This past week there have been two prominent suicides in the celebrity community, Kate Spade and Anthony Bourdain. While these celebrity deaths highlight the growing concerns in our society, there are approximately 121 people in our country that decide to take their own lives every day. It is something that tends to get swept under the rug and rarely talked about. In the past, those that have taken their own lives were looked down upon and brought shame to their families. Because that is what society does!!! Those that think they know better quite often have the loudest voice and it becomes the prevailing understanding.

As society places groups of people on the outside, Jesus stands there to welcome them. When we begin to reject children of God, we begin to create our own kingdoms. Ones that are not the kingdom that God has intended for us. We reject the ideas and people that we fail to understand, or simply do not want to understand. We leave no room for the holy Spirit to work in our midst and refuse to see the good that is present in all of God’s creation.

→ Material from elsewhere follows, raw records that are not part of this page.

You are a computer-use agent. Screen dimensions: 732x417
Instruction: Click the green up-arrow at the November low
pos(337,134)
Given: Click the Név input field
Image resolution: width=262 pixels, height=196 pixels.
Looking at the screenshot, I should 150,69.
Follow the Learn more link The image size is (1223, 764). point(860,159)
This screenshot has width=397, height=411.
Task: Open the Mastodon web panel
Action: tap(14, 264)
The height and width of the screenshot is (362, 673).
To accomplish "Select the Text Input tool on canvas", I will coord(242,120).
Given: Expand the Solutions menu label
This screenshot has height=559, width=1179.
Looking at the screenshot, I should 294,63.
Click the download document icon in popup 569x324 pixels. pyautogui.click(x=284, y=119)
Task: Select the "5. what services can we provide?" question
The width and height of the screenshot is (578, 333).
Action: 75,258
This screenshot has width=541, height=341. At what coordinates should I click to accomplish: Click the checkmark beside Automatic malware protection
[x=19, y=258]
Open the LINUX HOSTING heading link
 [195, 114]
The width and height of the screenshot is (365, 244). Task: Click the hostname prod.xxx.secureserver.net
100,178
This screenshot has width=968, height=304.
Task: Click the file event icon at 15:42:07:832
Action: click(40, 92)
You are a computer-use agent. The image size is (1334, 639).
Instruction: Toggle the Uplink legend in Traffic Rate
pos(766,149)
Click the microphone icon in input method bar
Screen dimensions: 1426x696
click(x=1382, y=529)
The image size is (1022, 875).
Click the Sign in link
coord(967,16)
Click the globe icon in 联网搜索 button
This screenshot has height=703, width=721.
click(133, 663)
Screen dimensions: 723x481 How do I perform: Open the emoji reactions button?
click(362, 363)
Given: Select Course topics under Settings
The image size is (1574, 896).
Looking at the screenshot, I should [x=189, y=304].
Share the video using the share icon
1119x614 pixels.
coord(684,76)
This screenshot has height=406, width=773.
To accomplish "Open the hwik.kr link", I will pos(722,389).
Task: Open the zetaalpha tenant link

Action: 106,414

It is in the middle of rejection that Jesus places himself. He knew that there were going to be struggles and that change was not going to come easily. The scribes and other authorities are not going to let him simply walk in and set everything in order. Their rejection did not start with Jesus. The rejection came to anything that they deemed fell outside of the law of God. Those things that fell outside of the religious rule as they heard not only from Moses, but also those laws that established themselves over the years.

It is here that Jesus brings a message of love and hope. A love and hope that welcomed the outsiders to be a part of the beautiful creation. A creation that encompasses the entire world. A creation that God called good.

While the scribes were busy drawing a line in the sand, Jesus was busy stepping over that line, or simply erasing it. While they were busy deciding who was in and who was out, Jesus was on the other side identifying with those that were marked as out. He was caring for them and loving them.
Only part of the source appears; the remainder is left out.